Pity the Beautiful

“Now you are twenty-one/ Finally, it makes sense/ that you have moved away/ into your own afterlife.” — from Majority by Dana Gioia

It rained off and on all day. I was attempting to write. The new book is very different from the first one. The first one wasn’t easy but I knew it meant something. It felt important to me and sometimes I was able to get lost in it. The new one is hard to write all the time. I lose track of what I’m doing. Still, every day I work on it. Today I moved some paragraphs around, cut a few sentences, tried not to lose faith in it, or in myself.

I took Doe for a walk in the afternoon. She likes to go to the Corner Bookstore on Madison because the young writer who works there always gives her a treat. He spotted her immediately as we came in. She followed him into the back room, while I read the first few pages of Nadine Gordimer’s new one, and then the beginning of a memoir called “Wild.”

On the way out, I noticed a sign about a reading that was scheduled to happen later. “Poetry Tonight,” the sign said.

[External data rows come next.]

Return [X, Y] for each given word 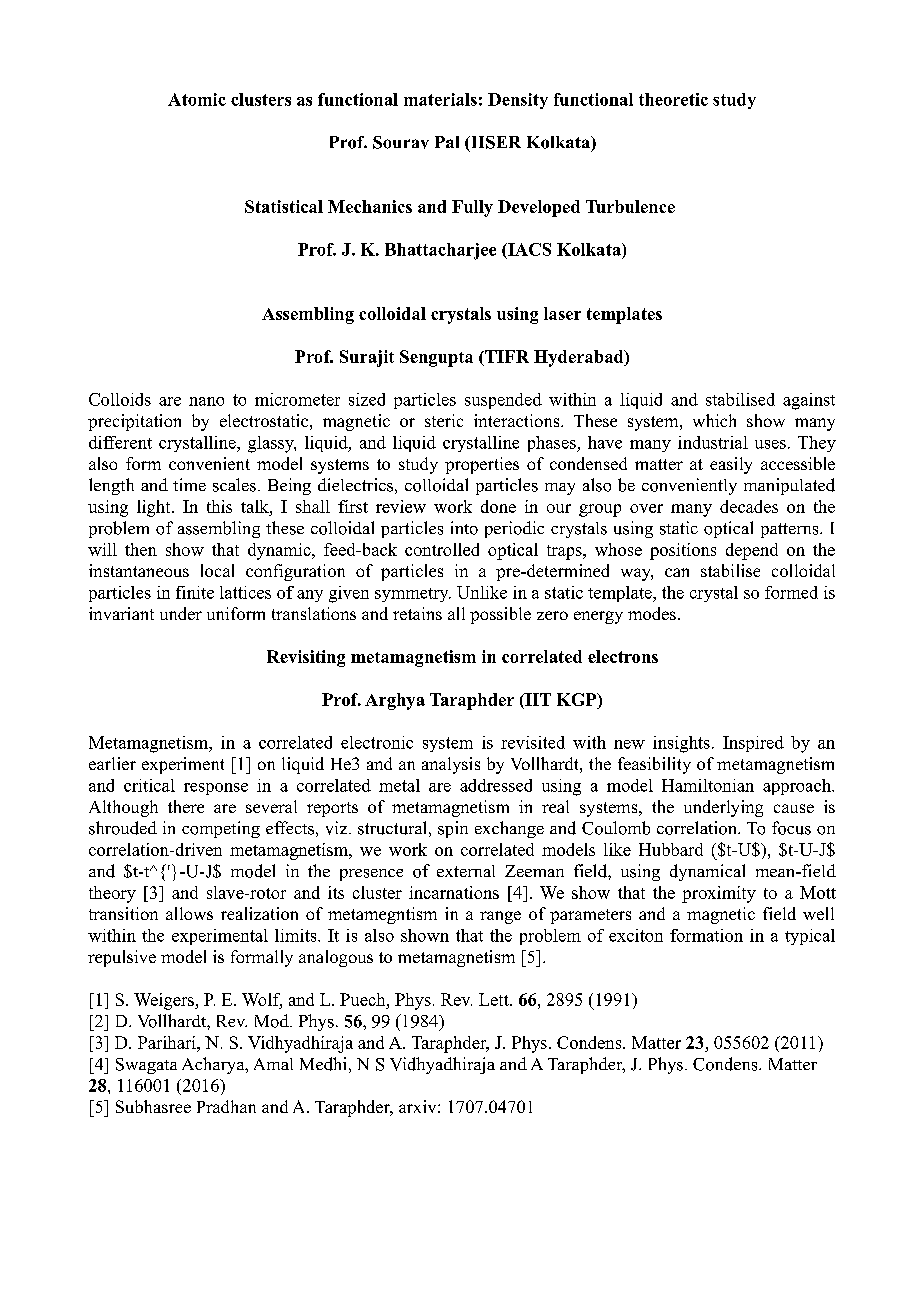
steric [444, 420]
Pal [447, 142]
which [714, 420]
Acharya [214, 1065]
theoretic [673, 99]
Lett [495, 999]
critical [149, 785]
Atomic [197, 99]
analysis [451, 765]
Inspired [753, 744]
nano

I didn’t know who the poet was, but I decided to go on the spot. I love being read to. I love stories. I love writers. So I was already looking forward to the evening, walking home in the drizzle.

By 5:45, it was raining again. I hurried over to Corner Books under a black umbrella. The bookstore was already packed with a sharp looking crowd. I saw Doe’s friend, the young writer, standing behind a table of wine and cheese. One man was holding court. I heard him say he had just arrived from California. He was tan and looked very successful. I thought he was probably a publisher or an agent. But it turned out, he was the poet. I’m unfamiliar with tan poets who look so successful. The ones I know are a different sort. Not so tan, for one thing.

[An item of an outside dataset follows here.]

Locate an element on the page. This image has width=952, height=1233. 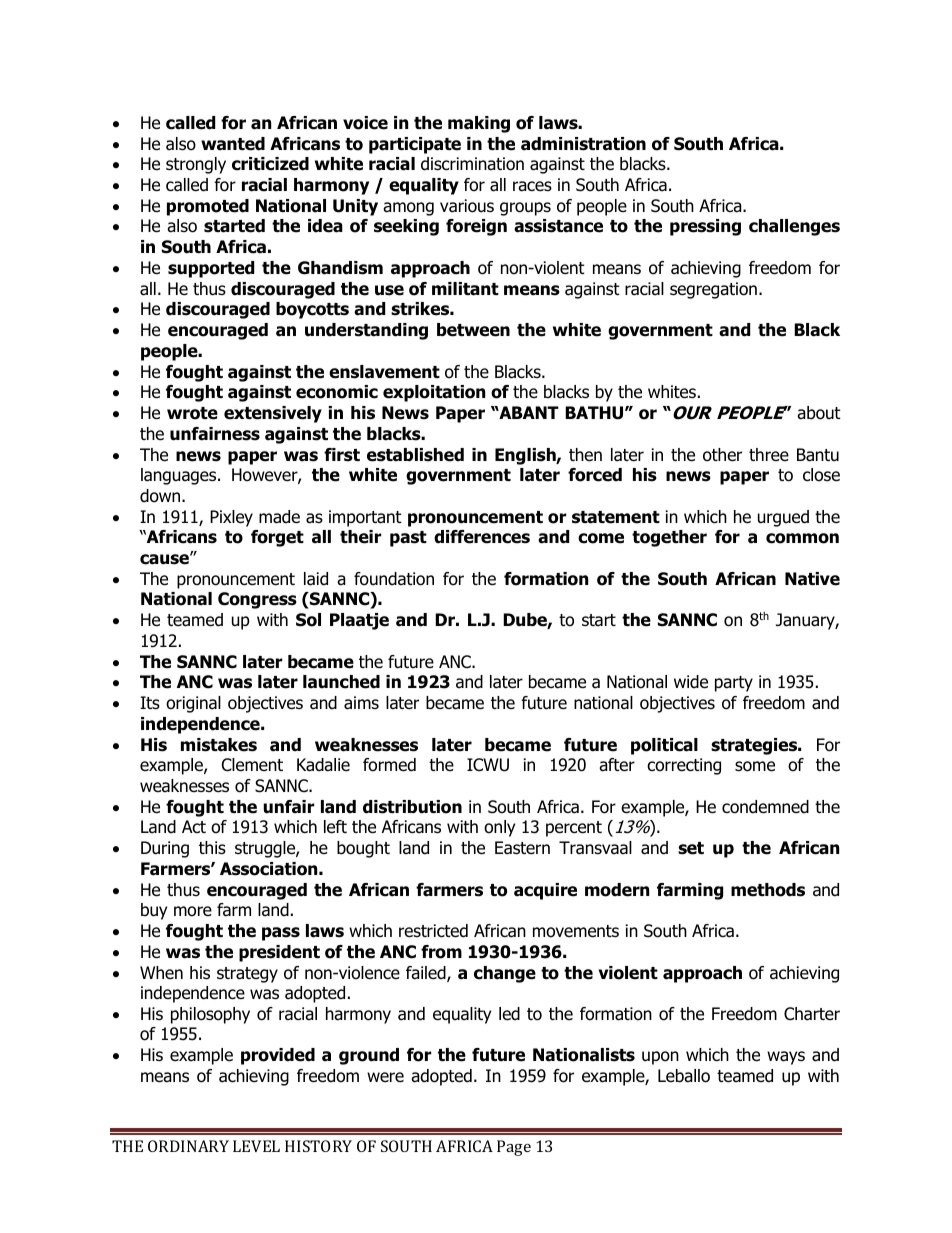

I took a seat near the back, in the corner. As every seat filled, a woman about my age squeezed past to sit beside me. I learned she had been the stage manager for City Opera for twenty-three years. We got to talking about second chapters, about starting over. It seems to be a very common thing for many women in mid-life.

When the poet came over to greet my new friend, he introduced himself to me. He asked me if I was a singer, an opera singer, assuming I might be because I appeared to know this woman. I told him I was indeed a singer. But not an opera singer, no.

Soon he was being introduced, in the most generous way, by another man who seemed to know him well. The man’s eyes filled with tears describing a kindness the poet had shown him. Turned out this poet had also held a government office for a time. He’d wielded great power over other poets, other people in the arts. I grew suspicious of him then, because I’m suspicious of power and position. I can’t help it.

But then he began to read his poems. The first couple had rhymes that distracted, but by the third, I was drawn in. Listening to his thoughts gleaned from loss, and hard won perspective, I was moved by his insights. He was a beautiful poet, it turned out. There was one about the nature of mature love. He was married to a woman named Mary, and had been for a long time. He and Mary had lost a child, he told us. The last poem he read was about the lost child, watching him grow up in the bodies of other children.

I bought two copies of his new book and stood on line to thank him. When I reached him, he said, “Would you like to make a record one day?” I said, “Yes, I would.”

No, I didn’t. That’s only what I wish I’d said. Instead, my ego kicked in and I defended my accomplishments, quickly and inadequately.

Then I walked home in the rain. I didn’t bother to open my umbrella. It wasn’t raining very hard. I was feeling the combination of having been moved, in this pure way, by the poetry I’d heard, and also the discomfort of having my ego triggered. It’s an unwieldy beast when awakened, my ego. It wants the world to take notice of me.

But most of the time, I am content to live my own reality, to document my own insights. The poet and I have this in common. Tan or winter-pale, it doesn’t matter. We’re both attempting to make sense of things. Ego is no help at all in this, and neither is the recognition of the world.